··· EXTRAIT CHOISI ···
Donc, à part le genre de choses qu’un invité ferait s’il était à la maison et aidait à vider le lave-vaisselle, nous n’effectuions pas les tâches ménagères de l’autre. Nous ne faisions pas la lessive pour l’autre. Nous ne prenions pas nos repas ensemble. Nous ne faisions pas les courses, le ménage ou l’entretien du terrain de l’autre [22] .

Je présume que la déclaration ci-dessus s’applique tant au temps passé ensemble qu’au temps passé séparément.

  • e) Repas : Mme Sookochoff a déclaré que, pendant le temps passé ensemble, elle et M. Gauthier sortaient généralement souper un vendredi soir sur deux. Bien qu’aucun élément de preuve n’ait été produit à ce sujet, ils auraient pu déjeuner ensemble, et peut-être même dîner ensemble le lendemain. Selon la déclaration précitée au sous-paragraphe d), il semble que, pendant le temps passé séparément, ils ne prenaient pas leurs repas ensemble.
···
SÉRIE DE TÂCHES:
(1) D'après l'extrait sur la vie commune de Mme Sookochoff et M. Gauthier, à quelle fréquence sortaient-ils souper pendant le temps passé ensemble ?
(2) Poursuivez l'extrait sur la vie commune de Mme Sookochoff et M. Gauthier à partir de sa dernière phrase.
Les entrées proviennent d'une autre source que l'extrait.
··· ENTRÉES EXTRAITES ···
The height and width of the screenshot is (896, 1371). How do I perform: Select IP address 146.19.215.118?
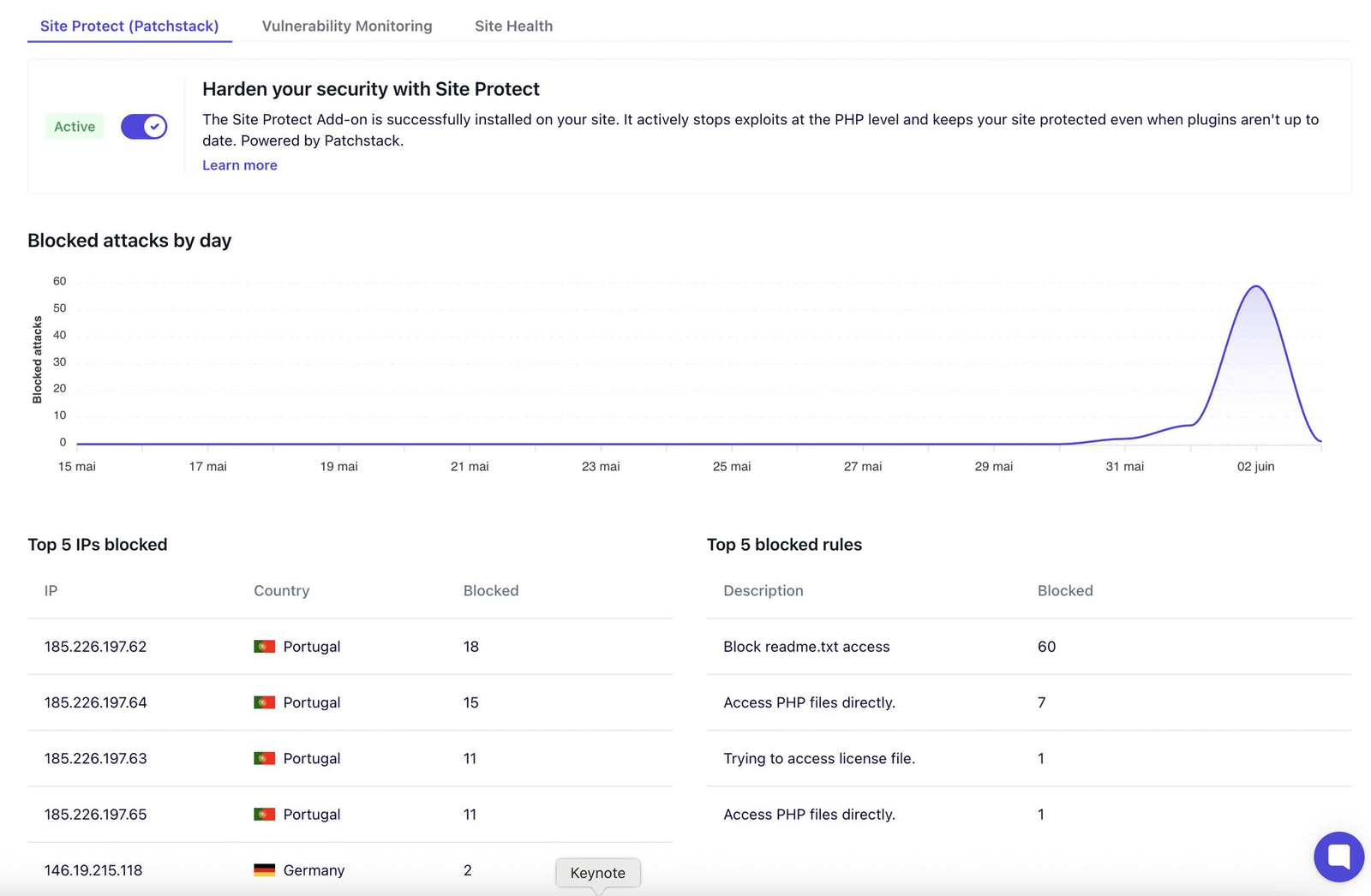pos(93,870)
···
··· ENTRÉES EXTRAITES ···
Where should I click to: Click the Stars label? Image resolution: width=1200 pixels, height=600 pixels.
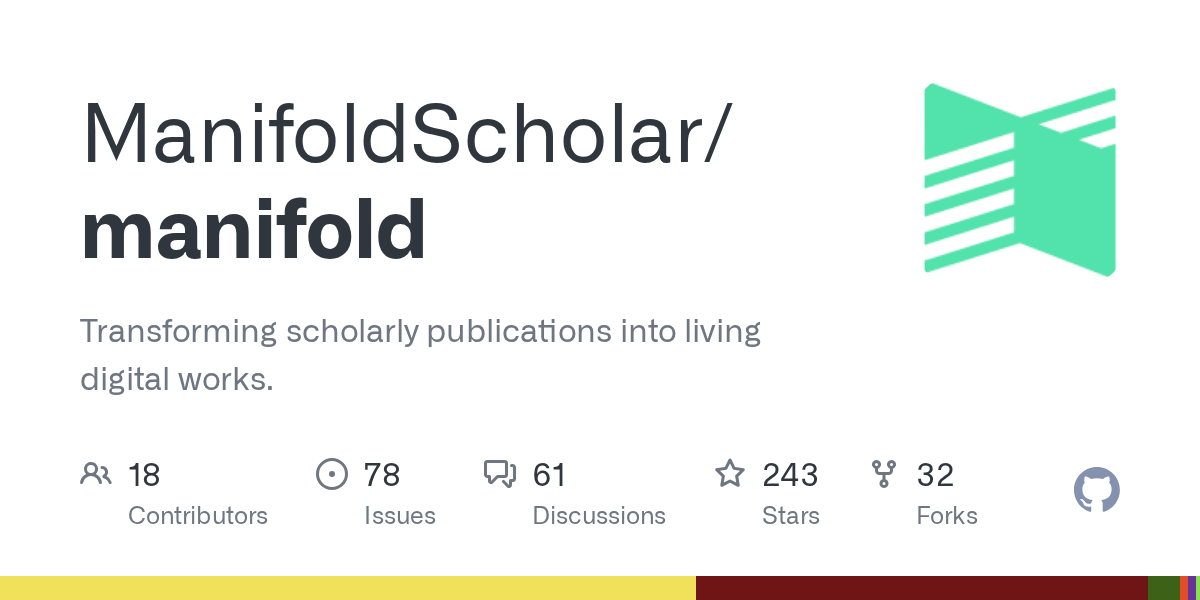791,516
···
LES RÉPONSES:
(1) Ils sortaient généralement souper un vendredi soir sur deux.

(2)
  • f) Activités sociales : Dans son analyse des facteurs dégagés dans la décision Molodowich, Mme Sookochoff a reconnu que le facteur « activités sociales » révélait l’existence d’une relation conjugale/matrimoniale. De plus, ainsi qu’il a été indiqué précédemment, au cours des vendredis soirs sur deux qu’ils passaient ensemble, Mme Sookochoff et M. Gauthier sortaient régulièrement pour souper et aller au cinéma, faisaient de la musique ou encore Mme Sookochoff accompagnait M. Gauthier à l’endroit où lui et son groupe se produisaient. Ils allaient également ensemble aux cérémonies de remise de diplômes à l’école où M. Gauthier enseignait, et ils assistaient ensemble aux fêtes de Noël du personnel. En août 2017, Mme Sookochoff et M. Gauthier ont assisté au mariage de la sœur de M. Gauthier, à Canmore, et ont chanté ensemble à cette occasion. En outre, M. Gauthier a accompagné Mme Sookochoff aux funérailles de son père [23] . Toutefois, en raison de la dynamique de la famille reconstituée composée de leurs enfants respectifs, Mme Sookochoff et M. Gauthier n’étaient pas ensemble à Noël, à l’Action de grâces ou lors des autres grandes fêtes [24] .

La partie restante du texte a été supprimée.